WHAT THE EXERCISE ASKS: Reproduce the data below line for line, changing no character.

╔══

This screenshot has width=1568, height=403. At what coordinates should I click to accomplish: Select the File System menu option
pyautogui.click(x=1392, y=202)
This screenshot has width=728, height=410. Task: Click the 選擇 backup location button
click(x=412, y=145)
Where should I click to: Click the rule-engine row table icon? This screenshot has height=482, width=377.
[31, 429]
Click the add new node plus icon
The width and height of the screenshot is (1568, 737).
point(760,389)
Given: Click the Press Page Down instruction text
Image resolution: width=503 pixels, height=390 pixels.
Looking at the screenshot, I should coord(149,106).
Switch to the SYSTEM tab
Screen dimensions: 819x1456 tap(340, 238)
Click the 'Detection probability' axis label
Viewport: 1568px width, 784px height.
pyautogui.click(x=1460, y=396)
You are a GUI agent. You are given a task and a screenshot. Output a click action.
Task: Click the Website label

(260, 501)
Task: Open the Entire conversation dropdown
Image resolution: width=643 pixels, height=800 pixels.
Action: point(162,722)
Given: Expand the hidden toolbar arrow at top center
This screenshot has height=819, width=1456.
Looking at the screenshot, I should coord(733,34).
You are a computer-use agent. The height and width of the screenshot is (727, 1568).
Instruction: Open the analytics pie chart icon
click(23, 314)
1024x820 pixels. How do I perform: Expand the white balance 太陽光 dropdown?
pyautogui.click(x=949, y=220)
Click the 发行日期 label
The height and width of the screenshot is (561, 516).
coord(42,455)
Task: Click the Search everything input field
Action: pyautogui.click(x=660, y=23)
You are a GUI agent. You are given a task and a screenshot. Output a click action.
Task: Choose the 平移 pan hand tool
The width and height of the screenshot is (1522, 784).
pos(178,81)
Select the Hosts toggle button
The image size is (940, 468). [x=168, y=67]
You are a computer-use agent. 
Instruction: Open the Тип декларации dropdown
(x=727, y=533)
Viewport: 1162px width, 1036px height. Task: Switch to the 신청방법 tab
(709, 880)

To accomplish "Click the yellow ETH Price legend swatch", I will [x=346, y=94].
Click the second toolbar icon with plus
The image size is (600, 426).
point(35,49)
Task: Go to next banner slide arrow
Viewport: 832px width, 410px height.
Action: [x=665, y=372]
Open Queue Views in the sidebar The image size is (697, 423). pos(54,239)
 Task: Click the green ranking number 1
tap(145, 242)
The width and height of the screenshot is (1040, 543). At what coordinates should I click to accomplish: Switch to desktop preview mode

╚══

REPLY TO THE TASK:
This screenshot has width=1568, height=403. At what coordinates should I click to accomplish: Select the File System menu option
pyautogui.click(x=1392, y=202)
This screenshot has width=728, height=410. Task: Click the 選擇 backup location button
click(x=412, y=145)
Where should I click to: Click the rule-engine row table icon? This screenshot has height=482, width=377.
[31, 429]
Click the add new node plus icon
The width and height of the screenshot is (1568, 737).
point(760,389)
Given: Click the Press Page Down instruction text
Image resolution: width=503 pixels, height=390 pixels.
Looking at the screenshot, I should coord(149,106).
Switch to the SYSTEM tab
Screen dimensions: 819x1456 tap(340, 238)
Click the 'Detection probability' axis label
Viewport: 1568px width, 784px height.
pyautogui.click(x=1460, y=396)
You are a GUI agent. You are given a task and a screenshot. Output a click action.
Task: Click the Website label

(260, 501)
Task: Open the Entire conversation dropdown
Image resolution: width=643 pixels, height=800 pixels.
Action: point(162,722)
Given: Expand the hidden toolbar arrow at top center
This screenshot has height=819, width=1456.
Looking at the screenshot, I should coord(733,34).
You are a computer-use agent. The height and width of the screenshot is (727, 1568).
Instruction: Open the analytics pie chart icon
click(23, 314)
1024x820 pixels. How do I perform: Expand the white balance 太陽光 dropdown?
pyautogui.click(x=949, y=220)
Click the 发行日期 label
The height and width of the screenshot is (561, 516).
coord(42,455)
Task: Click the Search everything input field
Action: pyautogui.click(x=660, y=23)
You are a GUI agent. You are given a task and a screenshot. Output a click action.
Task: Choose the 平移 pan hand tool
The width and height of the screenshot is (1522, 784).
pos(178,81)
Select the Hosts toggle button
The image size is (940, 468). [x=168, y=67]
You are a computer-use agent. 
Instruction: Open the Тип декларации dropdown
(x=727, y=533)
Viewport: 1162px width, 1036px height. Task: Switch to the 신청방법 tab
(709, 880)

To accomplish "Click the yellow ETH Price legend swatch", I will [x=346, y=94].
Click the second toolbar icon with plus
The image size is (600, 426).
point(35,49)
Task: Go to next banner slide arrow
Viewport: 832px width, 410px height.
Action: [x=665, y=372]
Open Queue Views in the sidebar The image size is (697, 423). pos(54,239)
 Task: Click the green ranking number 1
tap(145, 242)
The width and height of the screenshot is (1040, 543). At what coordinates should I click to accomplish: Switch to desktop preview mode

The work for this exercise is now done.